Düsseldorf: Wissenschaftsminister Pinkwart will exotische Studienfächer erhalten

Düsseldorf: Wissenschaftsminister Pinkwart will exotische Studienfächer erhalten

Die Landesregierung will die sogenannten Orchideenfächer an den Universitäten erhalten. „Die kleinen Fächer sind gut in der Lehre, teilweise Spitze in der Forschung und absolut unverzichtbar für unsere Unis und unsere Gesellschaft”, das erklärte Wissenschaftsminister Andreas Pinkwart (FDP) am Dienstag. Das Land hatte ein Expertengremium mit einer Untersuchung zum Thema beauftragt.

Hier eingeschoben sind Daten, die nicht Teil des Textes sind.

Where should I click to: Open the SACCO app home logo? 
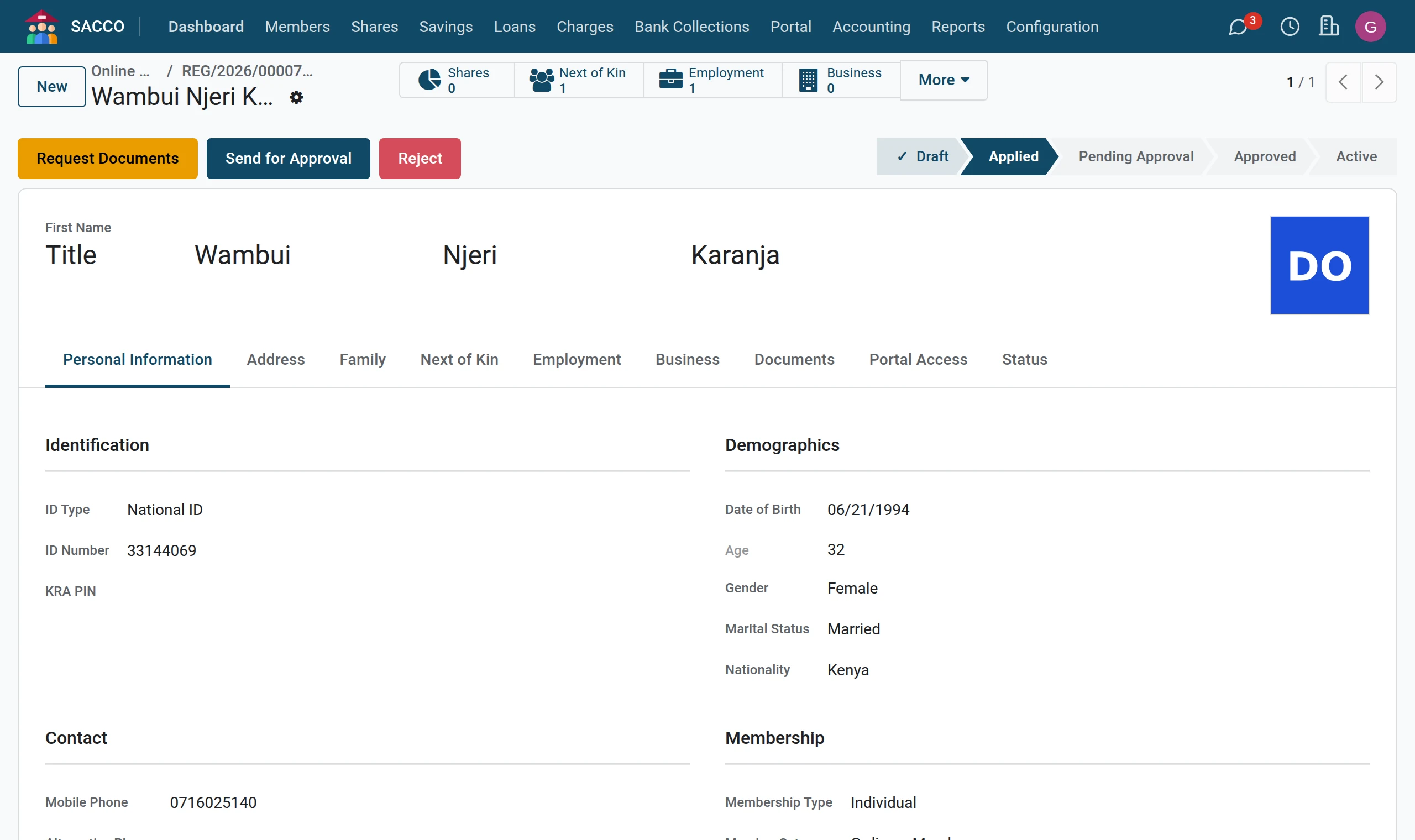tap(41, 27)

Die kleinen Fächer, auch „Exotenfächer” genannt und mehrheitlich aus den Geistes- und Kulturwissenschaften stammend, haben ihren Namen daher, dass sie oft nur über eine einzige Professur und vergleichsweise wenige Studenten verfügen.

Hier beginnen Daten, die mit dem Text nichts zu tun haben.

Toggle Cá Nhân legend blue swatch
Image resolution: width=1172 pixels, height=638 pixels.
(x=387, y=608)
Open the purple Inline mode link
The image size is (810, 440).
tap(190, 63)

In der jüngeren Vergangenheit war immer wieder die Sorge geäußert worden, kleine Fächer mit ihren ohnehin schwierigeren Ausgangsbedingungen könnten im Zuge aktueller Hochschulreformen in ihrer Existenz bedroht sein. „Das Gegenteil ist der Fall. Kleine Fächer gehören gerade für die Traditionsuniversitäten zum Selbstverständnis und werden tendenziell eher ausgebaut”, sagte Pinkwart bei der Präsentation der Studie.